Different human needs and advances across design, society, medicine, culture and science have always found their way into the built form.
What we are witnessing now is simply the latest expression: longevity, diagnostics and performance translated into space, programming and experience.
The numbers are hard to ignore. The wellness economy was valued at $6.3 trillion in 2023 and is projected to reach $9 trillion by 2028. Yet scale has brought dilution.
“Wellness” now stretches from clinical programmes to little more than filtered water and a pair of reformers.
The serious work sits elsewhere. CLINIQUE LA PRAIRIE , SHA , Chenot and Canyon Ranch built their reputations over decades through rigour, not rhetoric.
I think back to 2013, at 66 East 11th Street in New York, when Morad Fareed walked into our offices with an idea on a napkin. He went to build his dream @delos that introduced a new proposition for residential living. The headlines fixated on vitamin C showers and a penthouse once asking $50 million, later trading at $14 million. A narrow reading!
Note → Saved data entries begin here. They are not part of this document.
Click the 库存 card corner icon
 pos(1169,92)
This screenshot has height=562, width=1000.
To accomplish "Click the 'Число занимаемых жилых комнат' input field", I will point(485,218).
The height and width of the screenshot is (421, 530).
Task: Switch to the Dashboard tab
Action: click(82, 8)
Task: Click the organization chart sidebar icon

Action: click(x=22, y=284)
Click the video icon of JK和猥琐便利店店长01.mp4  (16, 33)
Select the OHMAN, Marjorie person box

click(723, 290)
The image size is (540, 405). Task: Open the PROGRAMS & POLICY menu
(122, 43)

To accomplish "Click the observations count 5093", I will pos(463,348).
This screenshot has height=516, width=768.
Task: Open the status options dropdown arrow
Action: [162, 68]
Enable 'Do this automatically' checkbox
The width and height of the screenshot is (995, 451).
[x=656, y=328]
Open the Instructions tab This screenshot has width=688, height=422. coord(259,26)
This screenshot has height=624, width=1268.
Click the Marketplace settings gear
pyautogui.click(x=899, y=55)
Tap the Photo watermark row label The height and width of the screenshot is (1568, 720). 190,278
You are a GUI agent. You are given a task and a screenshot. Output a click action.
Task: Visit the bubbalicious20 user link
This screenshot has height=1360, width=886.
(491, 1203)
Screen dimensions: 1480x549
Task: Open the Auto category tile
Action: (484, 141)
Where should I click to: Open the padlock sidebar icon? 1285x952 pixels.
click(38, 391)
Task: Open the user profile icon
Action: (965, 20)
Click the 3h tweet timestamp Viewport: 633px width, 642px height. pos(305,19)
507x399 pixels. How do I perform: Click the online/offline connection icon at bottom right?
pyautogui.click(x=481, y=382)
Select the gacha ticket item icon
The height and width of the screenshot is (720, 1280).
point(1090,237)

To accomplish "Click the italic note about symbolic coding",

What Morad Fareed and the team contributed was far more consequential: a reframing of real estate from passive shelter to active participant in human health. They shifted the conversation quietly setting a standard others are still catching up to.
As capital floods the category from Palm Springs repositionings to ambitious longevity platforms the distinction becomes clearer. There are those motivated by valuation, and those motivated by contribution.
Only one of these tends to endure and, ultimately, defines the built environment we inherit.